══ 本文抜粋

1998年の死去から10年、時間をおき、読み返すうちに見えてきたものがあると言う。
私が読んだ須賀敦子さんの著作は僅か2冊のみ。かなり評判になっていたから読んでみたというだけで、読みこなしているとはとても言い難い。
その須賀さんについては、大きく2つの疑問があります。
一つは一般的なものですが、何故60代になってから急に書き出したのか、ということ。
もう一つは個人的なもので、何故あれだけ評判になり、今なお高い評価を継続して得ているのだとうか、ということ。
その疑問を明らかにすることができればと、手に取った一冊。

まず第1章で取り上げられる「コルシア書店の仲間たち」
単なる回想でなく、書くことを通じてもう一度あの日々を「生き直す」ということに意味があったのではないか、と湯川さんは語ります。
だからこそ、コルシア書店で関わり合った人々のことが、まるで今現在のことのように色濃く書かれているのだろうと。

════
══ データ抜粋

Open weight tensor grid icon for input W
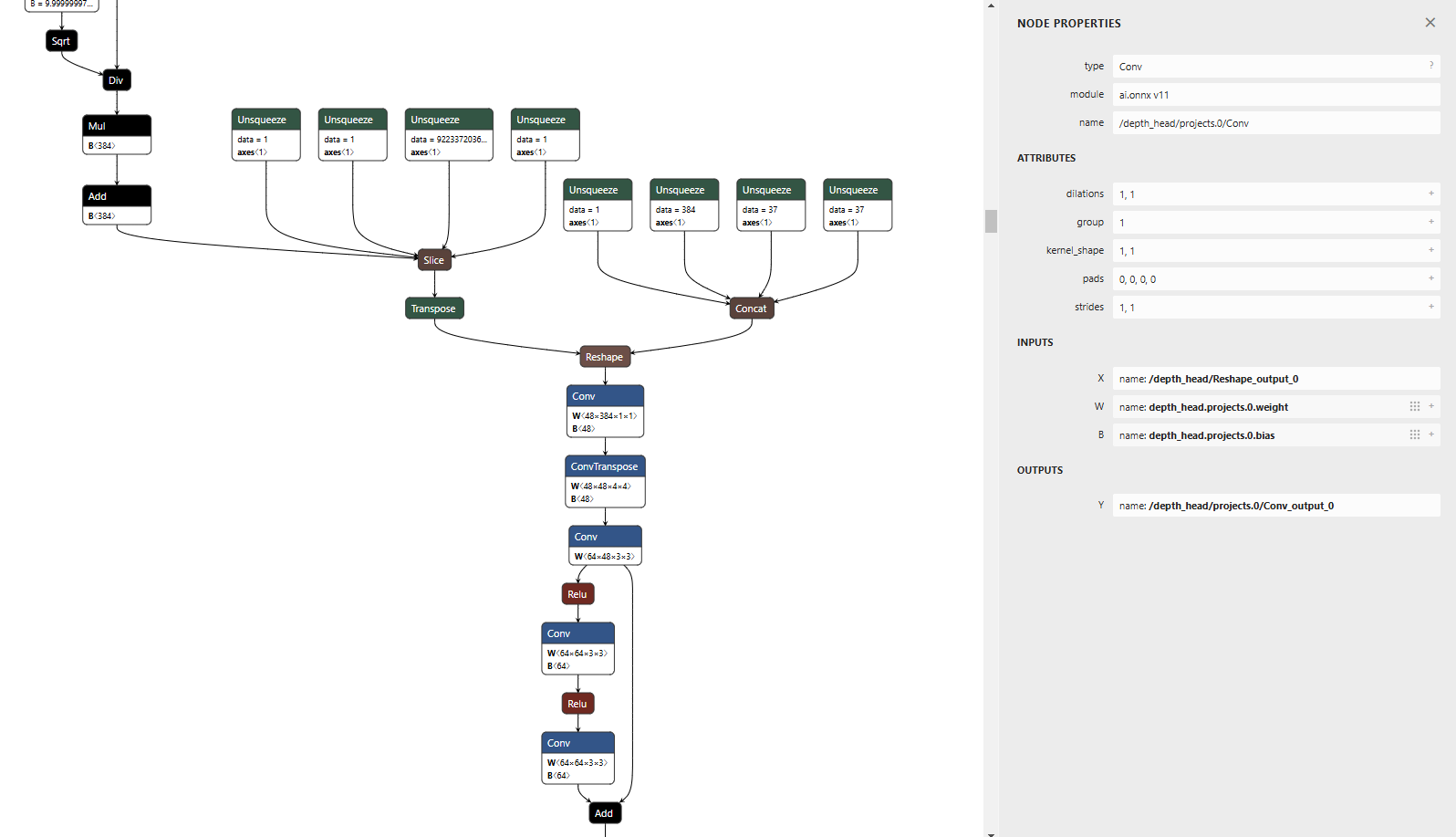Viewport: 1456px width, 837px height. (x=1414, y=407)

════
══ データ抜粋

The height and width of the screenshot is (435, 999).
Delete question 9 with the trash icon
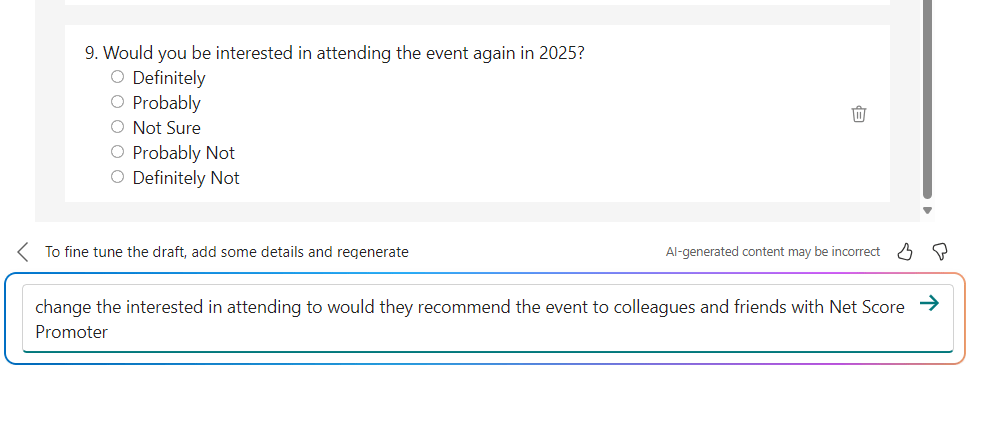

════

— 課題内容 1 —
須賀敦子さんについての文章で、筆者が読んだ須賀さんの著作は何冊か。
— 課題内容 2 —
須賀敦子さんについての文章の「1998年の死去から10年、」から「その疑問を明らかにすることができればと、手に取った一冊。」まで（両端の語句も含む）を、「評判」を「話題」に変えて書き直してください。

— 完成解答 1 —
僅か2冊のみ。

— 完成解答 2 —
1998年の死去から10年、時間をおき、読み返すうちに見えてきたものがあると言う。
私が読んだ須賀敦子さんの著作は僅か2冊のみ。かなり話題になっていたから読んでみたというだけで、読みこなしているとはとても言い難い。
その須賀さんについては、大きく2つの疑問があります。
一つは一般的なものですが、何故60代になってから急に書き出したのか、ということ。
もう一つは個人的なもので、何故あれだけ話題になり、今なお高い評価を継続して得ているのだとうか、ということ。
その疑問を明らかにすることができればと、手に取った一冊。